## Microsoft Interview Question

Software Engineer / Developers**Country:**India

**Interview Type:**In-Person

Construction of Optimal BST's using DP.

h t t p://en.wikipedia.org/wiki/Binary_search_tree#Optimal_binary_search_trees

this answer is pretty good. However, what if the probability is not distinct.

In extreme case, if the probability for all element is same, then it means the key for each element is same.After all, there is no way to search for an element.

Sort the nodes with according to the probabilities in descending order - O( n Log n)

Loop over them starting from the highest probability node. This becomes the root. Likewise keep inserting into the tree.

With this logic your highest probability node is the root. Generalizing, higher the node probability closer it is to the root while lesser the node probability farther it is from the root

How do you insert elements in a general tree, even if it is binary tree, or BST, you can't just use values or probabilities to insert ???, think carefully, if you are right, the prove that is gives me optimum tree

why cant we create a max heap tree??? its easy to insert & delete elements.. (Iogn time it will take) & building the heap tree will take O(n) time..

@prabhat do you think that in heap O(logn) time is required to delete an element ?

we don't want to delete, we just want to search elements, here one more thing is given which is probability. each node have certain probability of being searched. new we need to utilized that probability and create an efficient data structure that minimize the expected search time.

can anybody explain this question.... m not getting wot exactly "importance" is....plz somebody thro some light on this q.....

thanks

The question says that, you are given n nodes, each node have probability associated with it, lets say node *A* have probability *P*, here P is the probability that in one search element A is searched. for example i have 3 element, "a,b,c" with "2/4,1/4,1/4", this means if i do 4 searches then 2 times i will ask for a, one time b and one time c,

Now you need to give me a data structure where expected search time is minimum

Did the following analysis: (I am taking an example without any loss of generality)

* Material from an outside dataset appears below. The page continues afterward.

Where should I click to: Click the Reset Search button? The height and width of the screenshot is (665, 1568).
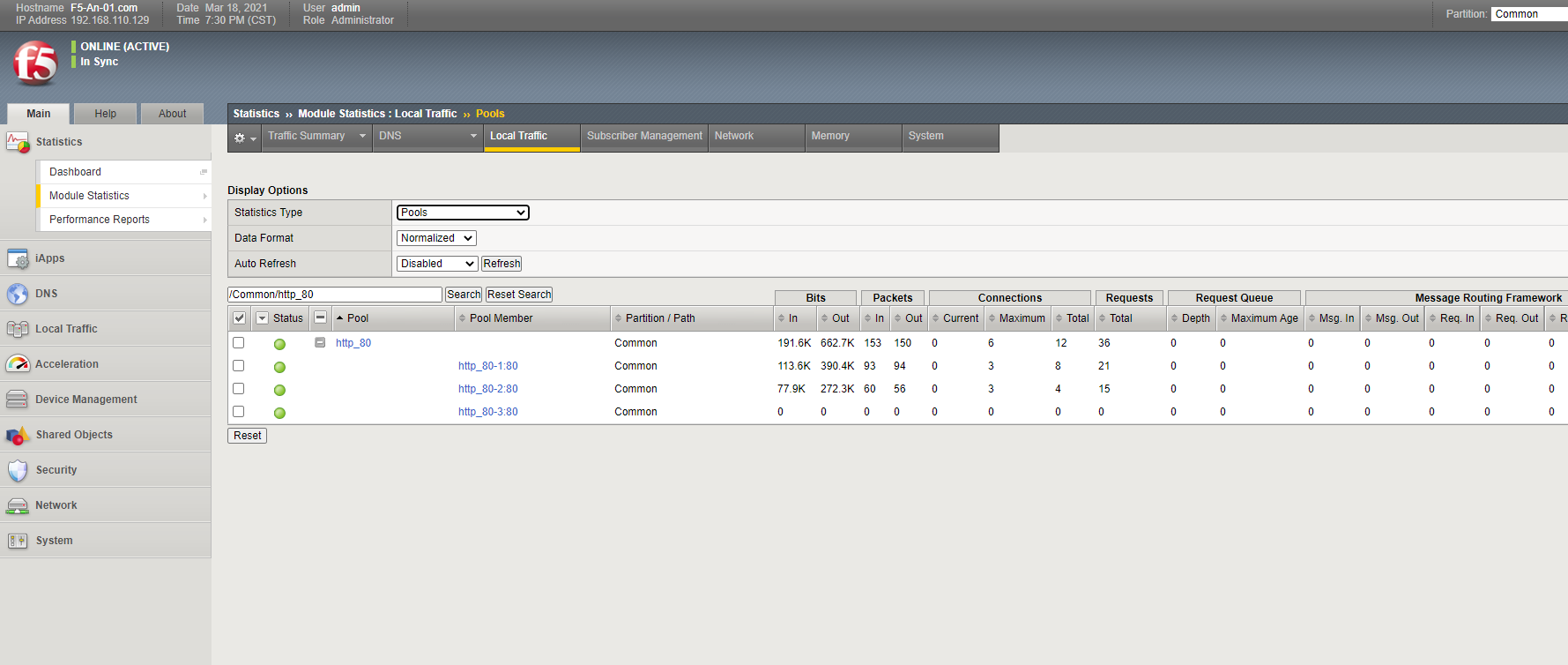pos(519,295)
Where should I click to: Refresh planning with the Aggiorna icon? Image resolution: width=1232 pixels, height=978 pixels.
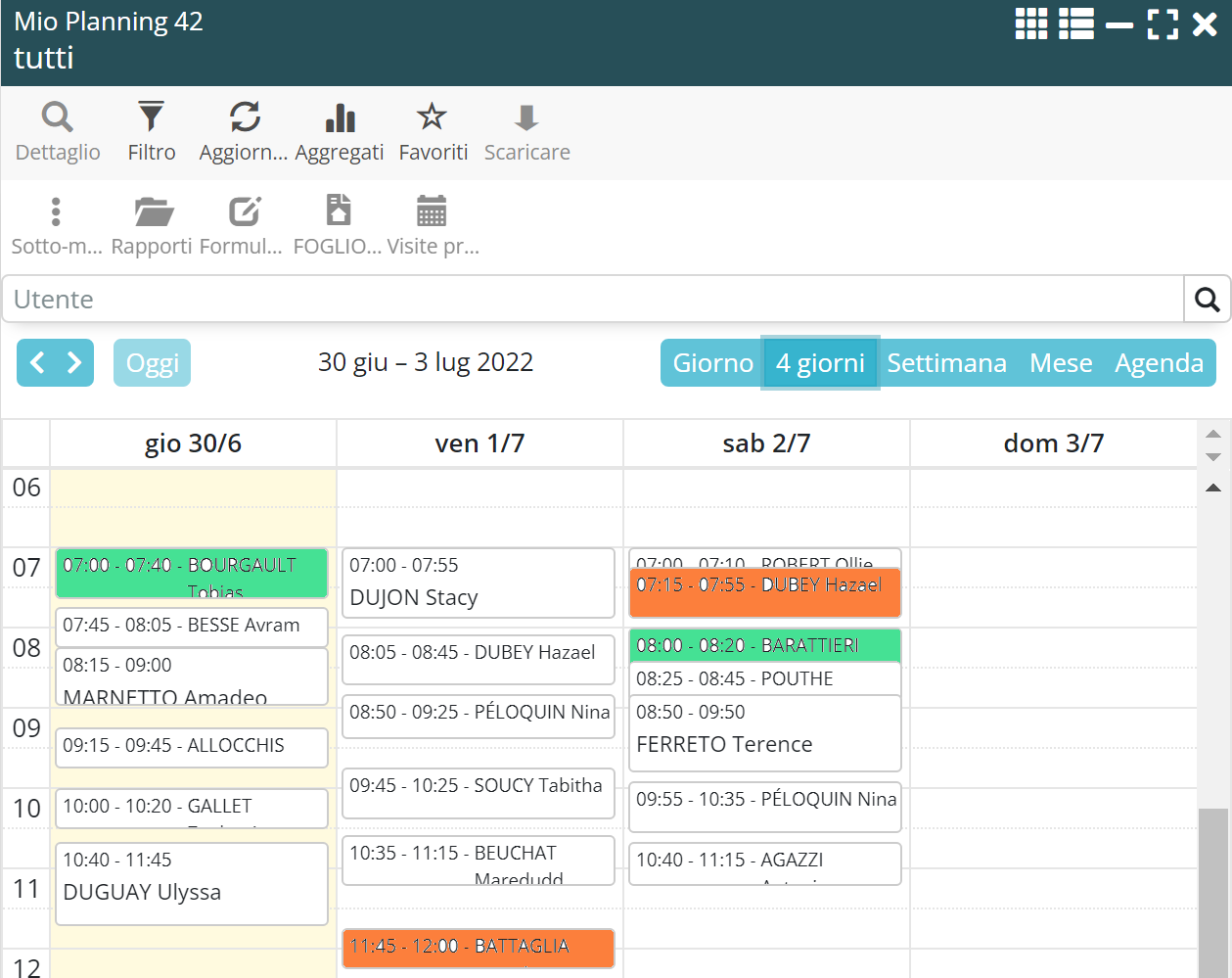coord(244,118)
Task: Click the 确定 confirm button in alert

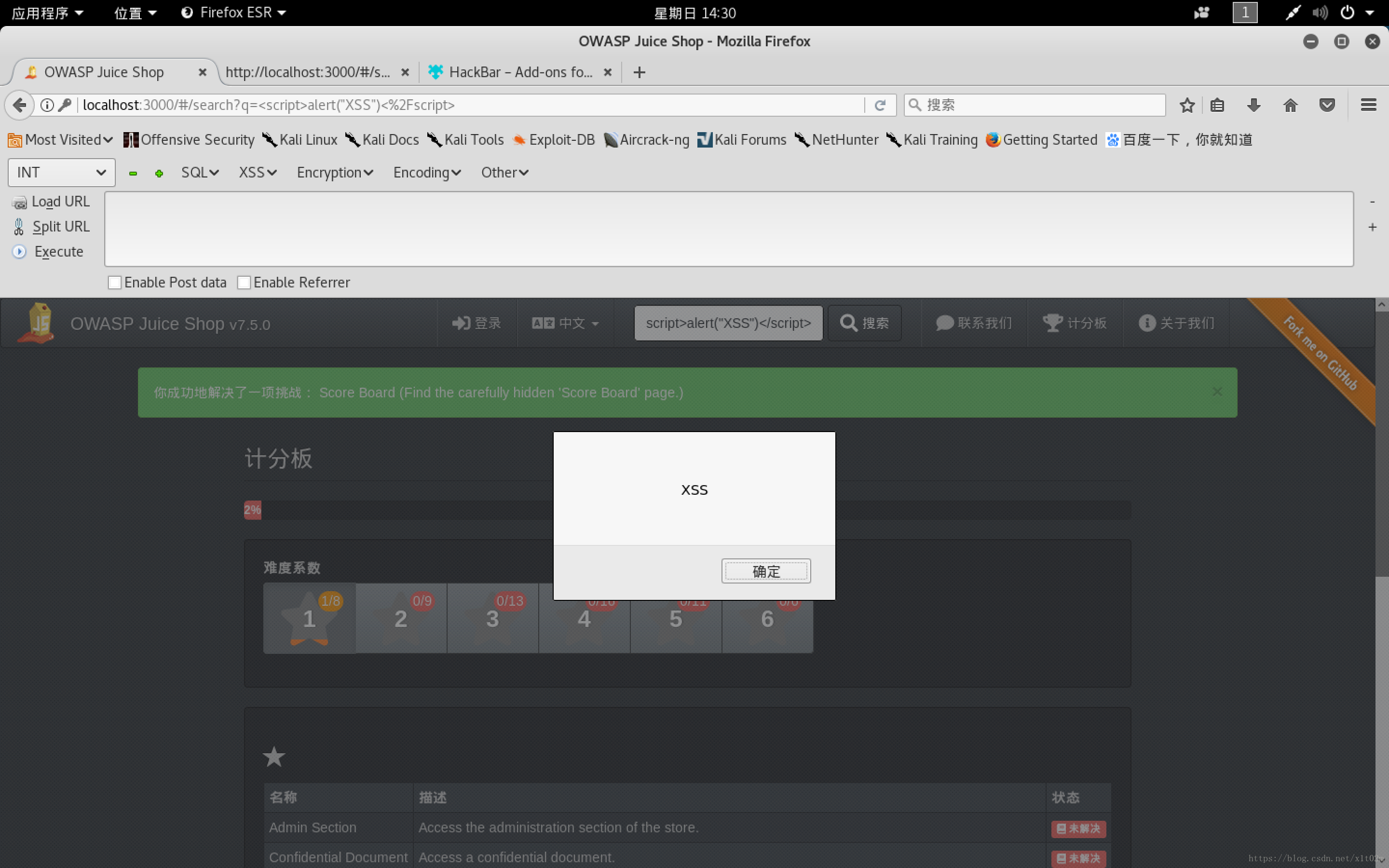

Suppose the nodes given to you are 0.4, 0.3,0.2 and 0.1.

Sort it in descending order and save in an array( or any other linear data structure for that matter) the expected time is proportional to 0.4*1(memory access)+ 0.3*2 + 0.2*3 +0.1*4=2 Time Units. Now with little playing around you can find out that if you gor for a special hierarchical data structure which stores the highest element as the root, the second highest as the right element, and the the rest in the same order then we get a expected search time of 1.5 TU

The tree is:

0.4

0.2 0.3

0.1

The complexity is 0.4*1 + 0.2*2+0.3*2+0.1*3=1.7TU

This is the solution I came to after a bit of analysis. Let me know your thoughts.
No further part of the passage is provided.